# Can you suggest a tall, low-tech friendly plant?



## UnderseaGal (Mar 4, 2014)

Hi all,

Here is my Fluval Edge 12g:








(I'm not sure why these show up sideways, sorry)

On the right hand side, growing to the top of the tank, is my wisteria. It's getting ratty and grows in every which direction, so I'm looking to replace it. 
I'm using stock lighting, which is poor, and no CO2/ferts. Somehow most plants in that tank still do fine (other plants are anubias, windelov fern).

Can anyone suggest a tall plant that can thrive in no-tech conditions? Ideally something that would go as high as my wisteria?

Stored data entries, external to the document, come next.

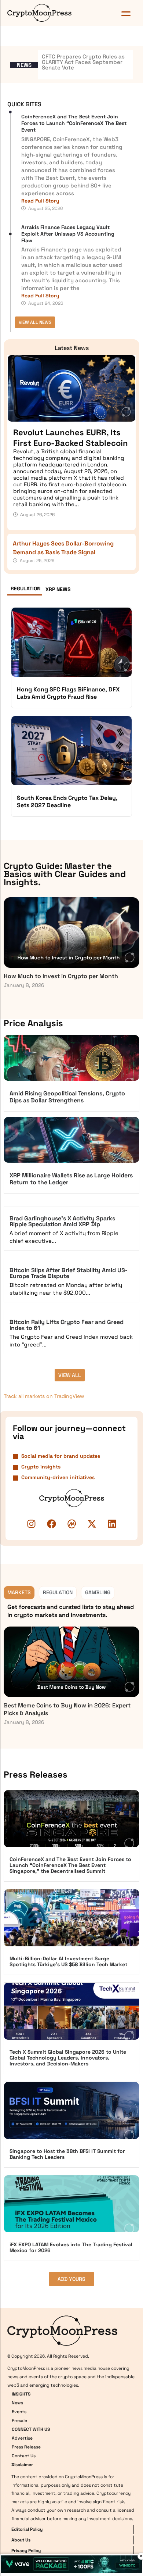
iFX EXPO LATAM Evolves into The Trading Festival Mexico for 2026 (71, 2247)
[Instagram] (31, 1523)
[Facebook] (51, 1523)
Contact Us (24, 2455)
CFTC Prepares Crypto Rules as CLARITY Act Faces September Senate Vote (83, 62)
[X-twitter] (91, 1523)
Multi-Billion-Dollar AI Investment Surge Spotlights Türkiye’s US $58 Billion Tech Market (68, 1961)
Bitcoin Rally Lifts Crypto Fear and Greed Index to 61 (67, 1325)
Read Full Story (40, 200)
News (17, 2402)
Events (19, 2411)
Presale (19, 2420)
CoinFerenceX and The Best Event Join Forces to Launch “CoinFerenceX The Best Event (73, 123)
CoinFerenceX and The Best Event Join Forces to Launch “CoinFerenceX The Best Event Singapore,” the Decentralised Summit (70, 1865)
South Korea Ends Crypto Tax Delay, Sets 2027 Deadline (67, 801)
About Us (20, 2540)
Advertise (22, 2438)
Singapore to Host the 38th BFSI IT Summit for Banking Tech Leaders (67, 2154)
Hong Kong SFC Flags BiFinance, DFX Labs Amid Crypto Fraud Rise (68, 693)
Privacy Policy (26, 2550)
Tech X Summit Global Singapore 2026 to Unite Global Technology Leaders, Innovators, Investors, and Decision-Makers (68, 2058)
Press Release (26, 2447)
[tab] (24, 590)
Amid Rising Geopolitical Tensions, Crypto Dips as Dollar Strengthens (67, 1097)
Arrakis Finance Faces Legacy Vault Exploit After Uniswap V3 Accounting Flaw (67, 234)
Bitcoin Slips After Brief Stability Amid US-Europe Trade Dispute (69, 1273)
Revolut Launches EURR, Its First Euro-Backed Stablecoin (70, 437)
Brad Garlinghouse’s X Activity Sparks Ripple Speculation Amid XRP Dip (62, 1221)
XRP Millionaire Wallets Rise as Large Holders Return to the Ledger (71, 1178)
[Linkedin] (112, 1523)
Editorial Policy (27, 2529)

Two I'm considering are echinodorus rose (I just added one to my spec, doing well so far) and crinum thalanum (seen at LFS), but I'm not sure how they would do.
I still consider myself a newbie so the plants need to do well with minimal care. 

Thanks!


----------



## Chronick (Apr 27, 2010)

look for bolbitis, african fern. I think it'll match the style of your tank too


----------



## Newt (Jan 28, 2015)

I've got some moneywort in my tank, it grows straight up and is a nice looking plant. My tank is quite heavily planted so it doesn't get all that much light, and it's doing really well anyways. Might be one to try...


----------



## UnderseaGal (Mar 4, 2014)

Chronick and Newt, thanks for the suggestions! Both look good...


----------



## Lutefisk (Jun 29, 2014)

You might also look into _Cryptocoryne balansae_ or some other _Hygrophila_. I've had good luck with the crypt as a background.


----------



## jbyoung00008 (May 16, 2011)

hygrophilia polysperma. might be spelt wrong but it grows like a weed in a mud puddle. easiest plant to grow and looks great  Its also a stem plant so you can cut it anywhere and re plant it too make a bush


----------



## Dawna (Jul 29, 2013)

Jungle val


----------



## Lutefisk (Jun 29, 2014)

Hygro polysperma also makes a great Oto tree, if you have any of those!


----------



## UnderseaGal (Mar 4, 2014)

Thanks for the suggestions, Lutefisk, jbyoung00008 & Dawna.
I just realized I have one more criteria - the plant can't be too skinny or frail, because my bamboo shrimp, Mittsy, needs to hang on to it to be in the water stream (Mittsy is awesome). Many of the suggestions fit this criteria, and I do have otos... So maybe I should start looking for H. polysperma if you really promise it can grow without too much light... haha


----------



## Dawna (Jul 29, 2013)

It should be able to grow. I had a small cube with two small stems and they grew a bit even when I don't have light for it


----------



## Lutefisk (Jun 29, 2014)

I can second Dawna's experience that _H. polysperma_ will soldier on, even in an unlighted tank.


----------



## 2wheelsx2 (Apr 21, 2010)

I would recommend Vals also. As long as you don't dose Excel.


----------



## UnderseaGal (Mar 4, 2014)

Dawna and Lutefisk, thanks for confirming and sharing your experience!
2wheelsx2 - no chance of me using excel - I tried it a little while back and only managed to melt a wisteria and a bacopa.


----------



## Clownloachlover (Apr 21, 2010)

vals...Egeria Densa...grows thick and fast and very hardy!


----------



## Atom (Apr 21, 2010)

What about limnophilia Sessiliflora? I just purchased some for a low tech setup.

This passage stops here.